Richard DeVaul, a PhD. scientist from MIT with a focus on building wearable technologies, was snared from Apple this month by Google.  At Apple he was rumored to be working with SVP of Industrial Design, Jonny Ive in Apple’s secret labs building the next big thing.

Besides his having knowledge of the inter-workings of Apple, it is also interesting that DeVaul is a hardware person who has focused on building wearable products for the past decade.  Google has been a software company for all of its existence, but more and more it appears that it will enter the hardware business…but probably in smart accessories rather than phones.

He’ll likely join two former Danger hardware experts in a new Google lab called Google Hardware where his Job Description of “Rapid idea evaluation and prototyping for new projects at Google. ” seems to fit in with Joel Britt and Matt Hershenson are doing.

I wrote about DeVaul’s transition to Apple at Computerworld 18 months ago, excerpted below:


DeVaul has a background in wearable technologies as you can see from his personal homepage, as well as a PhD. inMedia Arts & Sciences from MIT.  At MIT, he worked on new human-computer interaction techniques for wearable, mobile, and portable applications.
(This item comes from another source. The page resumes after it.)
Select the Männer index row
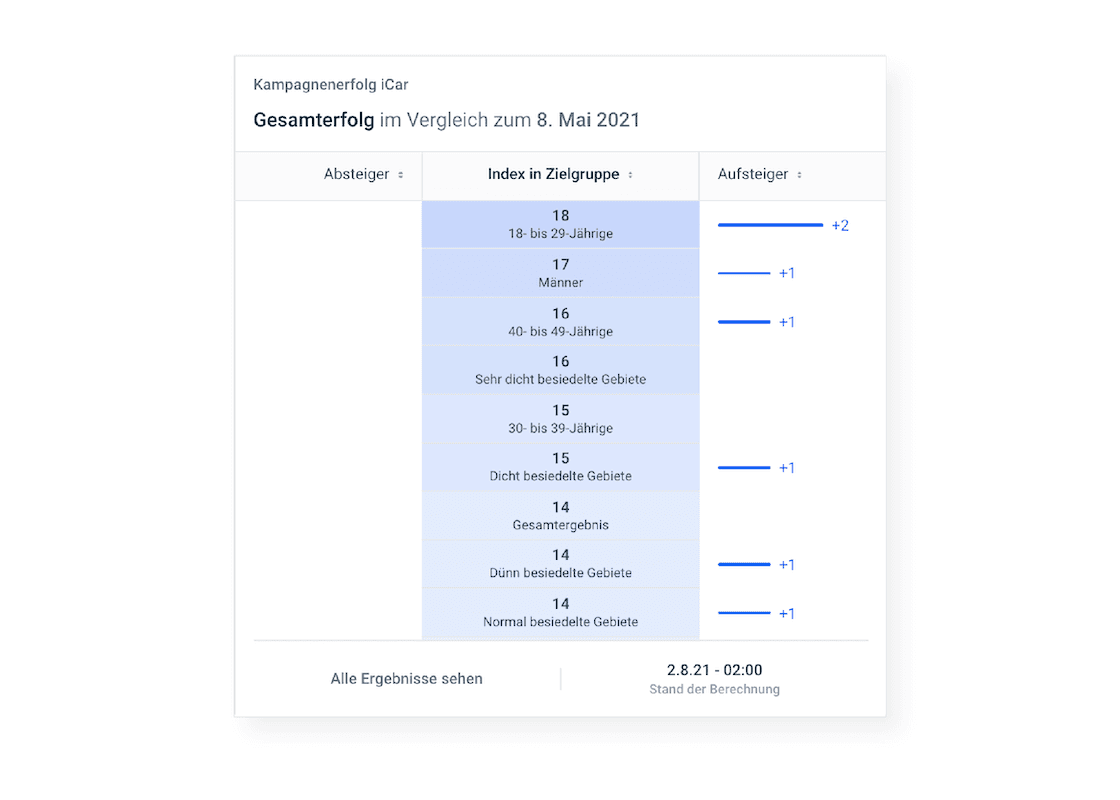Viewport: 1120px width, 800px height. point(560,273)
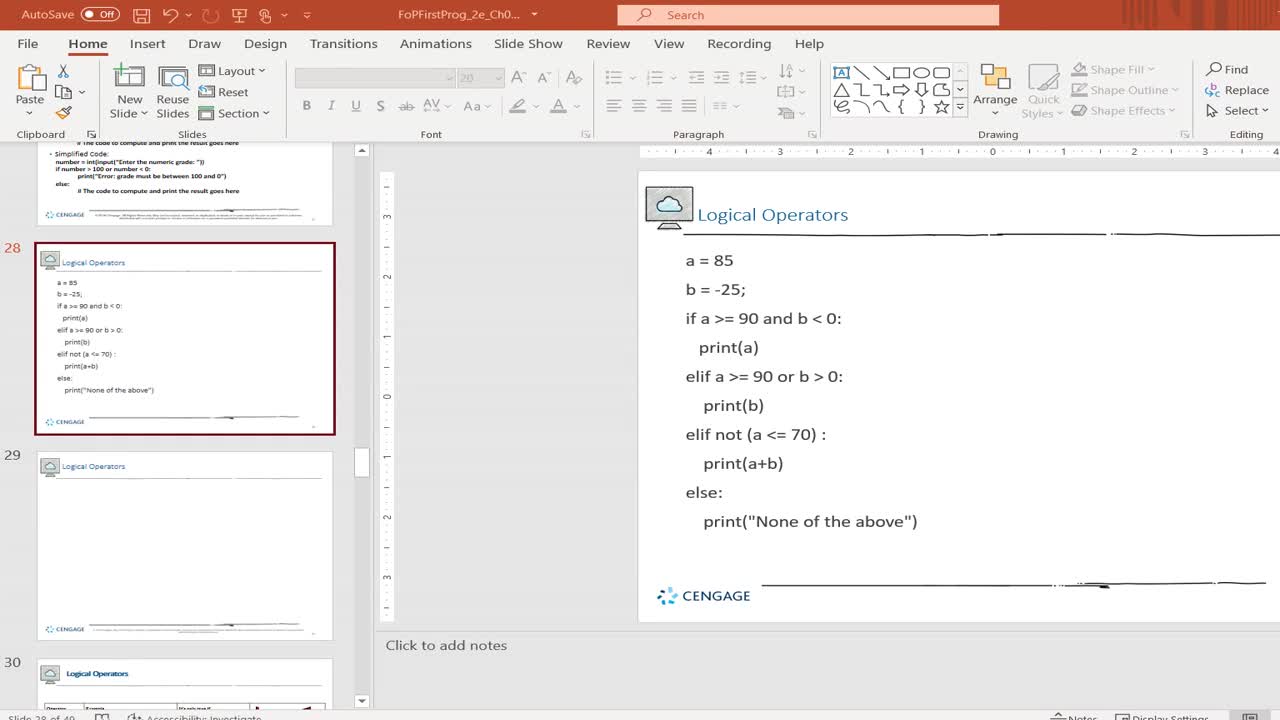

His dissertation was on “The Memory Glasses“, a heads-up display  focused on the problems associated with wearable memory support technology. This included hardware and software architectures, and low-attention human-computer interaction for wearable computing, including the use of subliminal visual cues for just-in-time memory support.

He summarizes this project:

The short version is that I can improve your performance on a memory recall task by a factor of about 63% without distracting you, in fact without you being aware that I’m doing anything at all. Even more interesting is that giving you wrong information subliminally doesn’t seem to mess you up.

DeVaul was a founding organizer and leader of the MIThril wearable computing project, which developed a distributed, clothing- integrated wearable computing research platform.

After MIT, he founded AWare Technologies. He describes his work there as:

We began in early 2004 as a contract research company providing customized high-performance personnel monitoring for the US Army, DARPA, and Olympic sport organizations. Since 2006 the company has refocused to deliver effective behavior-change solutions for increasing fitness. We also have one of the most popular health-and-fitness iPhone apps, StepTrakLite. (Rich’s CV)

In 2005, he was granted a patent for Distributed multi-nodal voice/data communication:

The invention comprises systems and methods of creating and maintaining a communications network. It includes a wearable system, a deployable system, an array of physiological sensors, an array of environmental sensors, and the integration of these into a multi-nodal voice and data communication system. The primary communications network is composed of body-worn communications nodes comprising sensors, wearable audio/video communications gear, and wireless digital transceivers. The deployable system supports and extends the body-worn network by providing wider communications coverage, situational environmental monitoring, and navigational aid. The deployable system is composed of small, self-contained, robust network nodes. Each such node combines environmental sensors, a digital wireless “repeater,” and a navigational beacon capability integrated in a hardened, robust package. Nodes are carried by team members and deployed when needed to extend the range of the communications or sensor network.